Title: Parsons, Fielding
Source text: Surgeon General Joseph K. Barnes, United States Army, The Medical and Surgical History of the War of the Rebellion. (1861–65.), Part 1, Volume 2 (Washington, D.C.: Government Printing Office, 1870), 183.
Civil War Washington ID: med.d1e13058
TEI/XML: med.d1e13058.xml
CASE.—Private Fielding Parsons, Co. D, 11th West Virginia Volunteers, aged 26 years, was wounded at the battle of Winchester, Virginia, September 19th, 1864, by a conoidal musket ball which entered the frontal bone above the left eye and lodged, producing a fracture and depression. He was sent to a field hospital; thence was conveyed by way of Sandy Hook and Baltimore to York, Pennsylvania, where he was admitted into the general hospital on October 4th.
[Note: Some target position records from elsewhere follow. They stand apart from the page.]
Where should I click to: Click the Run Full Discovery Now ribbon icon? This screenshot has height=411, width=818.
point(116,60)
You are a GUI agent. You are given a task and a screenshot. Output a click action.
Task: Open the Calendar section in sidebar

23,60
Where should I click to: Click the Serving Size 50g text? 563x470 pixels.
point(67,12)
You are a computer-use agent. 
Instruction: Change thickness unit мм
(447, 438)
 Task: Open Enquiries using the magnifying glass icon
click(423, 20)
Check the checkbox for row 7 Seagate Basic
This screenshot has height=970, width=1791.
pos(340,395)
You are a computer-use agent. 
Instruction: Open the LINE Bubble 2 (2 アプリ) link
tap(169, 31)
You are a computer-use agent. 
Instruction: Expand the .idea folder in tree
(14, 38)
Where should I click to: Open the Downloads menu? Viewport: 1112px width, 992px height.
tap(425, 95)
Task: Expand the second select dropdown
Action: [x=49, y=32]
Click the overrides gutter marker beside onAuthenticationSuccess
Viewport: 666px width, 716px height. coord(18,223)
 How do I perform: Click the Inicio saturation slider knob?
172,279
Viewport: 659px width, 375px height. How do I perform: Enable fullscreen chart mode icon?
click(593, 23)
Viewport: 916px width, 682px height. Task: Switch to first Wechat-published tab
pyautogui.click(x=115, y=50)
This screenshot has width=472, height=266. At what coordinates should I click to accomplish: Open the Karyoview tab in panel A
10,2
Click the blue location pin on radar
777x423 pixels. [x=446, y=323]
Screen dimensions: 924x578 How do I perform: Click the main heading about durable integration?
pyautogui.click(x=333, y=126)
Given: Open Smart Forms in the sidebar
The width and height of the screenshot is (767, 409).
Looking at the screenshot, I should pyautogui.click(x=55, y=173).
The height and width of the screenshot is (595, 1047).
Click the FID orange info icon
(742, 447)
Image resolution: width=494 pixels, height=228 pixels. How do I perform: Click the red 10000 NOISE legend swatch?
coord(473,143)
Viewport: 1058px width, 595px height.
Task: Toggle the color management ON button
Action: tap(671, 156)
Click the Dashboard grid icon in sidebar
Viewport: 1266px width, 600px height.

The patient was returned to duty on October 28th, 1864; but on November 1st he was again admitted to the general field hospital at Parkersburg, West Virginia, where the missile was extracted. Having deserted on February 24th, 1865, nothing was known of him until May 27th, when he was admitted from the Soldiers' Rest Hospital into the Sickles Barracks Hospital at Alexandria, Virginia. He was discharged the service on July 6th, 1865, in obedience to General Order No. 77, A. G. O., War Department, and in 1868 was pensioned, his disability being rated at three-fourths and temporary. The case is reported by Surgeon E. Bentley, U. S. V.